Yeah, I still remeber that we are in Massacusetts, but I am being optimistic about this outcome.


----------



## Kilvinsky (Jan 15, 2007)

A good friend of mine who's wife used to work with me was nearly killed working on the Tobin Bridge a couple of weeks back due to a drunk driver. After the truck he was on was hit, he came within inches of going over the side. Thankfully, when knocked unconcious, he went limp and DIDN'T fly over the rail to the Mystic below. 

We all go out and have a few beers then drive home. I thank GOD that I socialize with people who either know how to control the flow to a safe level or have a driver with them. I don't do Ch. 90 (REALLY?) but have seen a few fatals due to stupidity. I'm not perfect, and a few of you aren't either, but due to training and experience, I thank GOD (said it twice for a reason) we aren't dangerous. Too many good people are put at risk by idiots who AREN'T careful, responsible or thoughtful.

This man's family will be on my rather lengthy list when next I pray.


----------



## CJIS (Mar 12, 2005)

This year has been awful as far as incidents at road jobs and even traffic stops. I will not even call these MVAs because 9-10 of these incidents could have been avoided.

I have come close to being hit a few times this year and more than likely would have if I and others around me were not paying attention.

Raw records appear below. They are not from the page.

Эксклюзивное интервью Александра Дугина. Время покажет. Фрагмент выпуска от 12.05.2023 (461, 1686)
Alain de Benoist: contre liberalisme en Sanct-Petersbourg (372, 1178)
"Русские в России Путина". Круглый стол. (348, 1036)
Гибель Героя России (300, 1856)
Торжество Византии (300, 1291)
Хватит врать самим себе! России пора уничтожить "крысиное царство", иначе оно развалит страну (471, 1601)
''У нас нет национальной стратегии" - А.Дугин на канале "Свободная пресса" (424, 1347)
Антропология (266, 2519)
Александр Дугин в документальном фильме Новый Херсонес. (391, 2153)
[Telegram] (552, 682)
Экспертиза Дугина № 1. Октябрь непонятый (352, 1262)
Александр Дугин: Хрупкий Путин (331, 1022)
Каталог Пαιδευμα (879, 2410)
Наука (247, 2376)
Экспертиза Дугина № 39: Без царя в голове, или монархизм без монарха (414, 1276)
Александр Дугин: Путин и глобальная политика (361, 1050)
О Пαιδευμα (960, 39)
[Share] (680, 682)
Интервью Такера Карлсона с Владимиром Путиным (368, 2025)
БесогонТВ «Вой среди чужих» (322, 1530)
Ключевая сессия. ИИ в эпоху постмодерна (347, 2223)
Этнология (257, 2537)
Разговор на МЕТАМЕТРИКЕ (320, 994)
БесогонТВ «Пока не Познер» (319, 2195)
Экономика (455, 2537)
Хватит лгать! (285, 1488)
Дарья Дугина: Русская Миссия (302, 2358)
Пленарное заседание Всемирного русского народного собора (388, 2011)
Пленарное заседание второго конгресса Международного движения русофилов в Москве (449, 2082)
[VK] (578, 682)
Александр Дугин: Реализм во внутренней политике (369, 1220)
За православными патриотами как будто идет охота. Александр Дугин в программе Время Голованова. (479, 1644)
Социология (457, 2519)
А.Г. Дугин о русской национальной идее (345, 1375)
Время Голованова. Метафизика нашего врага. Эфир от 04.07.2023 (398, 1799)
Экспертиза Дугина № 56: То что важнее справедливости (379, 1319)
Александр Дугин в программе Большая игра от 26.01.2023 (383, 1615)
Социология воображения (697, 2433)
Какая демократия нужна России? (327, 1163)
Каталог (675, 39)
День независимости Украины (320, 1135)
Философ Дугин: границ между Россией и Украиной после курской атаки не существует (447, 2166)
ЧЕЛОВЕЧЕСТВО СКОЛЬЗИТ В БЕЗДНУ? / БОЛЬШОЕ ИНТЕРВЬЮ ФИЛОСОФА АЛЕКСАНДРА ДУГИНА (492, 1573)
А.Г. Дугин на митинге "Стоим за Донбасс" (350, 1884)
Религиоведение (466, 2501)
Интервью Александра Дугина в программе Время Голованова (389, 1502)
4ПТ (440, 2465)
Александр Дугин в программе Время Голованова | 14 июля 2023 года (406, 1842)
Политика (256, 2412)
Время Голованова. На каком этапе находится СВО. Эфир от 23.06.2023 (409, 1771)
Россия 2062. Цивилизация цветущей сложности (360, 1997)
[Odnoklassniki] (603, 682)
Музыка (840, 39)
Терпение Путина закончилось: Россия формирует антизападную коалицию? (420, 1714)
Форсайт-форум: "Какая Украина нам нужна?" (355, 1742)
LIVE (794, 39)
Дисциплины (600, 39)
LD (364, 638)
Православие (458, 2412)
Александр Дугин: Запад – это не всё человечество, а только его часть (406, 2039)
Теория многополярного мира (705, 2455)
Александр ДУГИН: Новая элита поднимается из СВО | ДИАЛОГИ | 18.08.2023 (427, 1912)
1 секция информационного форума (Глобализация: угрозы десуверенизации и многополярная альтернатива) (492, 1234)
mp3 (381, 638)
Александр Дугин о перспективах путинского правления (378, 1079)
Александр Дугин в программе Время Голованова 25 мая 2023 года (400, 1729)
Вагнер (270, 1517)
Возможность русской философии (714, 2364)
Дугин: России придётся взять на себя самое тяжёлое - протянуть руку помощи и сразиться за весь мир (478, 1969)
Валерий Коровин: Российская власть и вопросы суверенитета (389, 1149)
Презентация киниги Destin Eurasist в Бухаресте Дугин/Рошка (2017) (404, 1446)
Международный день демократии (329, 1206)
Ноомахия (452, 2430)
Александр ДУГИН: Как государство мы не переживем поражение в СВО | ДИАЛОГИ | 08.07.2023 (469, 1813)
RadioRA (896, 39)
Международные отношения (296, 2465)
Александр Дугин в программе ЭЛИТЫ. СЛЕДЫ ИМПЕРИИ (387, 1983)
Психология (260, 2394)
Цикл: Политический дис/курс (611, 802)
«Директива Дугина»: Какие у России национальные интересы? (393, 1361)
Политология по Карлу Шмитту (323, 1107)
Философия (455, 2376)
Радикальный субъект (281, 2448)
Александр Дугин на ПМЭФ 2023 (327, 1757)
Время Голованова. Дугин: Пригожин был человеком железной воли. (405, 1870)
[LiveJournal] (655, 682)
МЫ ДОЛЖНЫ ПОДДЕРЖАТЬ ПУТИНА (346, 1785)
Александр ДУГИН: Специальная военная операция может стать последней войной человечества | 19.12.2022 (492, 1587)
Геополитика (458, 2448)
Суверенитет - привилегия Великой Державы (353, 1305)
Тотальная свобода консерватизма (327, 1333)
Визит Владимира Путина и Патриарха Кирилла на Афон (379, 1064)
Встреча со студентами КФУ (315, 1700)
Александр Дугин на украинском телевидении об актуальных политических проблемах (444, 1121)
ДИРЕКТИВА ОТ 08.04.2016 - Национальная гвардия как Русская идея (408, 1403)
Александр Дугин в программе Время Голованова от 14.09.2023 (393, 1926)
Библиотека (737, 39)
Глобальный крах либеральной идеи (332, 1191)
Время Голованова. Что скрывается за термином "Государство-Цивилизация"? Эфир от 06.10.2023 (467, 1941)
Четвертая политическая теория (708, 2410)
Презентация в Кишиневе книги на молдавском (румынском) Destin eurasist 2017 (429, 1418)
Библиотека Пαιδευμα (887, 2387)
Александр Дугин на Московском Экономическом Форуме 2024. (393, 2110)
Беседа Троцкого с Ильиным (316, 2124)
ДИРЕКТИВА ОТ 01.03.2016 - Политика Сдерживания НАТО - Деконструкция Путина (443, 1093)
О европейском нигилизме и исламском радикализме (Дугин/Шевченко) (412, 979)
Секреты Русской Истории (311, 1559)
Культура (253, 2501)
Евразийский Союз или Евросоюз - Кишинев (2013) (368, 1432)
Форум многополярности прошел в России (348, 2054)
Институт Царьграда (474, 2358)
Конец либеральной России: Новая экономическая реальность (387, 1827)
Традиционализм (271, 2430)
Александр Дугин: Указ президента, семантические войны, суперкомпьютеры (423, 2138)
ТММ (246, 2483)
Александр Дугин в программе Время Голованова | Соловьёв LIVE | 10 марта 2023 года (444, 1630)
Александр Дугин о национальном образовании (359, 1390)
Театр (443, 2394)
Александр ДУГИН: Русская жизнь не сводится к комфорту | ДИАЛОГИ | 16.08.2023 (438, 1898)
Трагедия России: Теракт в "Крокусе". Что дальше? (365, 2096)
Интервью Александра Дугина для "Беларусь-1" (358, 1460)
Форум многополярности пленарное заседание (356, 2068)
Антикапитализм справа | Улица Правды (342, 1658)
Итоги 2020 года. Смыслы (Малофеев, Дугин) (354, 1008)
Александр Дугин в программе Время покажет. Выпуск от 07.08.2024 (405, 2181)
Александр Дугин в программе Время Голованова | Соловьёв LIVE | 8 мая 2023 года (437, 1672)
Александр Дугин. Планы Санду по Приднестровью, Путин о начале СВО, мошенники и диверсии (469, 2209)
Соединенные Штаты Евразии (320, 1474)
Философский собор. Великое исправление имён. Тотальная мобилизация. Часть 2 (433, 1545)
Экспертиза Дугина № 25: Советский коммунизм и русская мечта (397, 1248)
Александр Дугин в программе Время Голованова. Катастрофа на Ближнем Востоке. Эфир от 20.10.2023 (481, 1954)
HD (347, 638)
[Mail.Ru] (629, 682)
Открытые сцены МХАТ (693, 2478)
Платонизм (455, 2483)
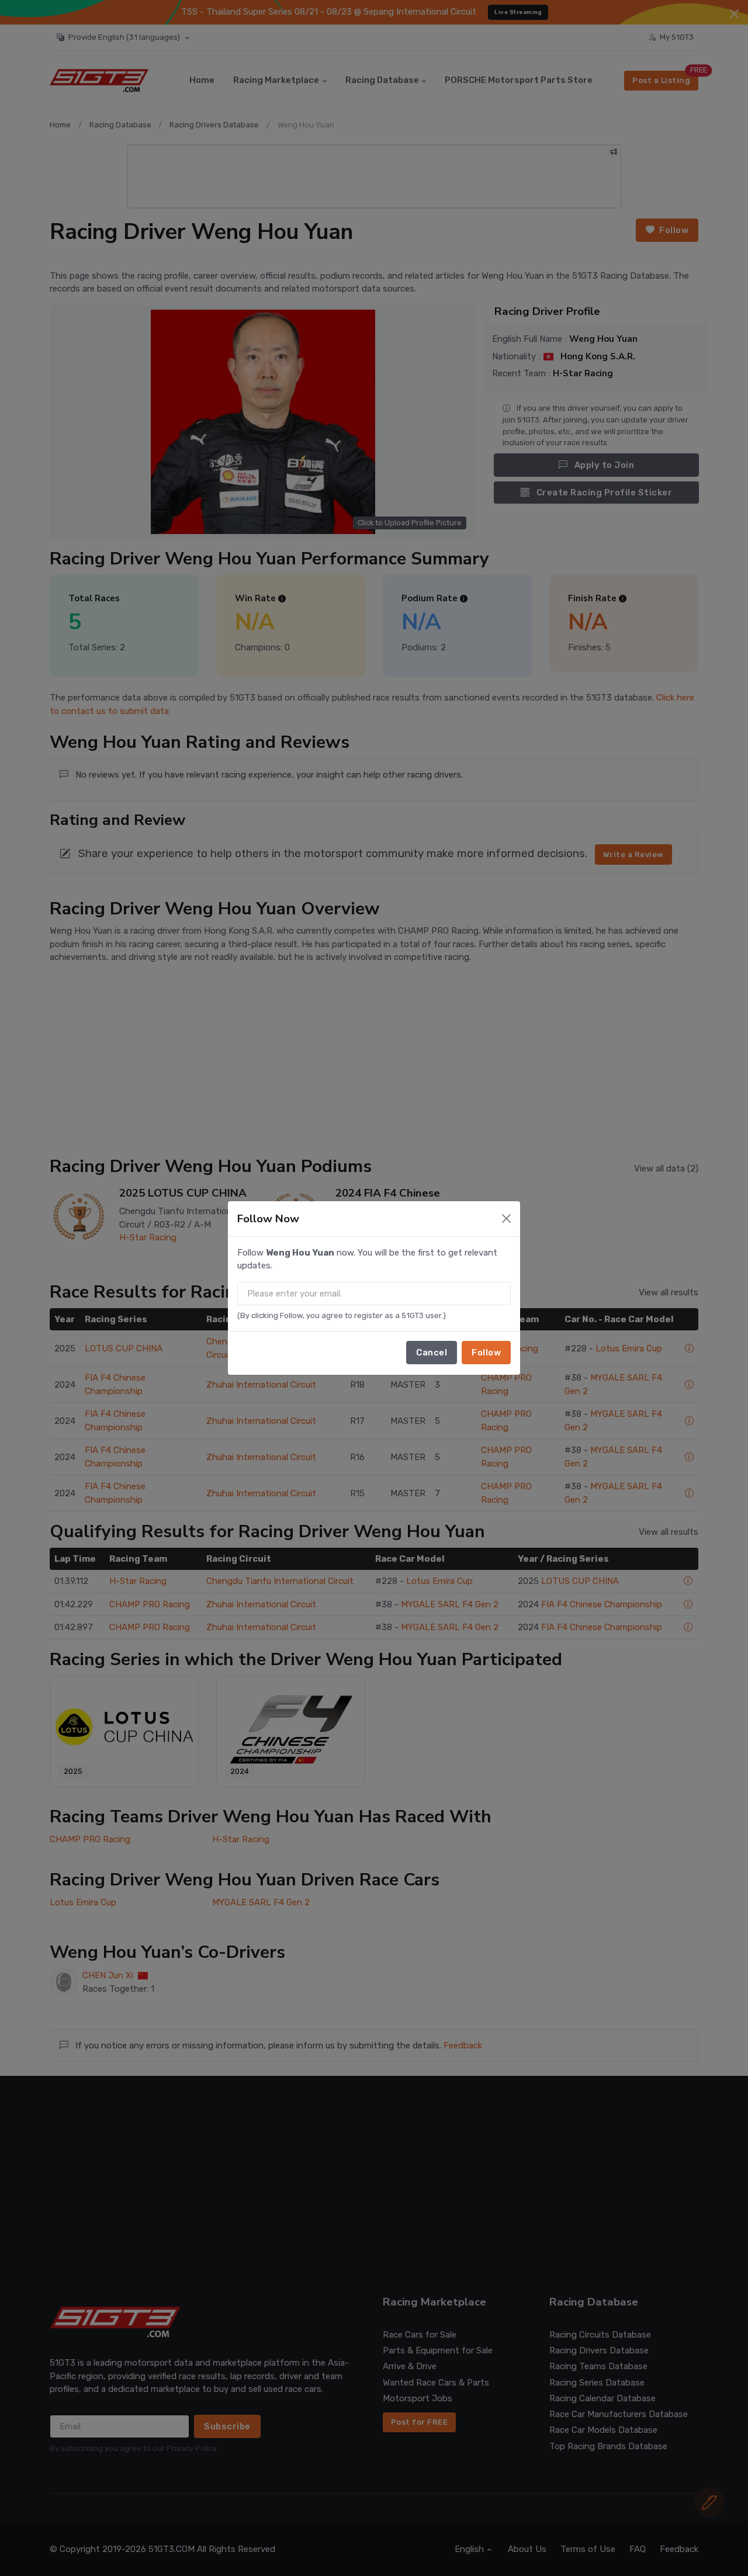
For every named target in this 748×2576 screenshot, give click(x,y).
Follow (486, 1352)
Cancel (431, 1352)
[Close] (506, 1218)
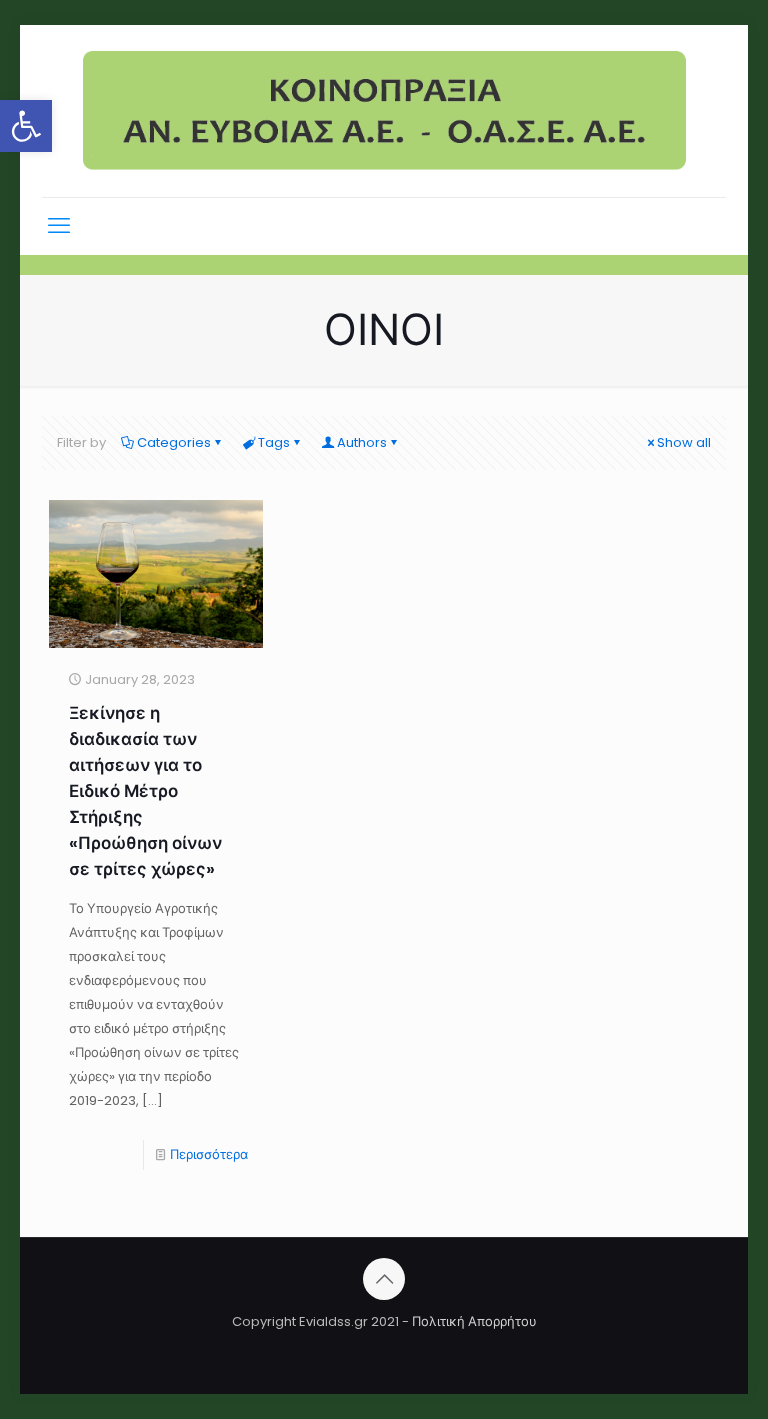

*TO ALL THE DRIVERS OUT THERE* When you come up to a work zone or traffic stop, *SLOW DOWN!* put down your phone, your coffee, your Big Mac; turn down the radio and pay attention!

If you are drunk *shame on you!* Not only do you risk your life but *MINE, Workers, and Civilians alike. *

Not to sound like a cold hearted bastard but If you are going to drive drunk do us all a favor and wrap car around a tree before approaching the work zone/traffic stop because *WE ALL WANT TO GO HOME!*

*End Rant*


----------



## Rock (Mar 20, 2005)

263FPD, unless I missed it....let me guess. OUI or did he have an X or A #? Prehaps both? 

SHOCKING!


----------



## 263FPD (Oct 29, 2004)

Rock said:


> 263FPD, unless I missed it....let me guess. OUI or did he have an X or A #? Prehaps both?
> 
> SHOCKING!


OUI 2nd. This one was duly licensed, however. On the thread regarding this crash, I posted the exerpt from our public log and the link to the updated news story. These assholes were going to Motel 6. They were literally less then 1000 feet from it when we took them into custody.


----------



## newsnut (Jan 10, 2006)

CJIS said:


> *TO ALL THE DRIVERS OUT THERE* When you come up to a work zone or traffic stop, *SLOW DOWN!* put down your phone, your coffee, your Big Mac; turn down the radio and pay attention!
> 
> *End Rant*


I understand that you guys are all frustrated with this year's incidents and deaths (as you should be), but why does everyone on this board insist on categorizing EVERY DRIVER in with the few drunk morons out there. 95% of us out there are just trying to get from place to place and are doing our best to obey the laws. Please try to remember that only the drunk morons are drunk morons. As far as the move over law and other similar laws go, no law will protect anyone from drivers who are too impaired to remember these laws. But your anger should be directed at them - not the rest of us. Sorry to rant about your rant, but your anger seems to be misdirected.

:banghead:


----------



## m3cop (May 22, 2010)

You seem to miss the point of this thread- that anything can happen and we all need to remember how *precious life is*. We are allowed to generalize because the majority of drivers pay less atention than they should (including all of us at one time or another) due to a number of things which can lead to a very bad situation. It is not just *DRUNK MORONS* taking lives! So please remember that there are people out there, driving next to you that are simply "mentally impaired" by *stupidity *that can lead to similar ends. 
My heart goes out to the family/friends/co-workers of the victim- RIP!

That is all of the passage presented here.